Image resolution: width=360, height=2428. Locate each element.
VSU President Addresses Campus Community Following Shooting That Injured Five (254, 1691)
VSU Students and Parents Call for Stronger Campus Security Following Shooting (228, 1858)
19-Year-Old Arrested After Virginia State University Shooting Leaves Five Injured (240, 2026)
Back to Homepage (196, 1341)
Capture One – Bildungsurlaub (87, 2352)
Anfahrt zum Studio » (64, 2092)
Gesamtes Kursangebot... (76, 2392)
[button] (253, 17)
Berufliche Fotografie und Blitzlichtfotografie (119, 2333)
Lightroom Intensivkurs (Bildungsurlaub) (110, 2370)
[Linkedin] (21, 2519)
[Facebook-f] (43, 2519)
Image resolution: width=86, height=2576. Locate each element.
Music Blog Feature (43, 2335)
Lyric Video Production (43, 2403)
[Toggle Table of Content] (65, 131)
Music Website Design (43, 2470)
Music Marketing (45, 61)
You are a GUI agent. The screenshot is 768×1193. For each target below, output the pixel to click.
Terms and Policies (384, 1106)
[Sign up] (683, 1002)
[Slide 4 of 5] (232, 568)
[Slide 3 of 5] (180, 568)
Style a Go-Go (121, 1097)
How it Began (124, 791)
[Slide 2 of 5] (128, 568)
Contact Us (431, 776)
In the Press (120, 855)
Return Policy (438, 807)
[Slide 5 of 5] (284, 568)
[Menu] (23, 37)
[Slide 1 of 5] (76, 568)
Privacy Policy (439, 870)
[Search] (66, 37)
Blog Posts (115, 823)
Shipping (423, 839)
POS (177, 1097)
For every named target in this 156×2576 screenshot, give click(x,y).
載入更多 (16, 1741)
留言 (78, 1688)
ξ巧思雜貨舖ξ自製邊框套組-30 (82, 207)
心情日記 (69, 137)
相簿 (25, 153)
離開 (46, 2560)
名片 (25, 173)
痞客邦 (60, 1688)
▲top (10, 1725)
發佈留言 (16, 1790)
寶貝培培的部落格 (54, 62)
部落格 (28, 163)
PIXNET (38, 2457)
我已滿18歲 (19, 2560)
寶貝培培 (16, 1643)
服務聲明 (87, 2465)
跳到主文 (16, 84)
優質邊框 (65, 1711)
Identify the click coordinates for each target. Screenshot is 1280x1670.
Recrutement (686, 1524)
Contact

□ □ □ □ □

* _TASK DESCRIPTION_: Turn the entries into a JSON list of strings, starting at the line that contains "留言 (78, 1688)" and ending at the last line of the entries. Make one string per line and leave out blank lines.

* _ANSWER TO THIS TASK_:
[
  "留言 (78, 1688)",
  "ξ巧思雜貨舖ξ自製邊框套組-30 (82, 207)",
  "心情日記 (69, 137)",
  "相簿 (25, 153)",
  "離開 (46, 2560)",
  "名片 (25, 173)",
  "痞客邦 (60, 1688)",
  "▲top (10, 1725)",
  "發佈留言 (16, 1790)",
  "寶貝培培的部落格 (54, 62)",
  "部落格 (28, 163)",
  "PIXNET (38, 2457)",
  "我已滿18歲 (19, 2560)",
  "寶貝培培 (16, 1643)",
  "服務聲明 (87, 2465)",
  "跳到主文 (16, 84)",
  "優質邊框 (65, 1711)",
  "Identify the click coordinates for each target. Screenshot is 1280x1670.",
  "Recrutement (686, 1524)",
  "Contact"
]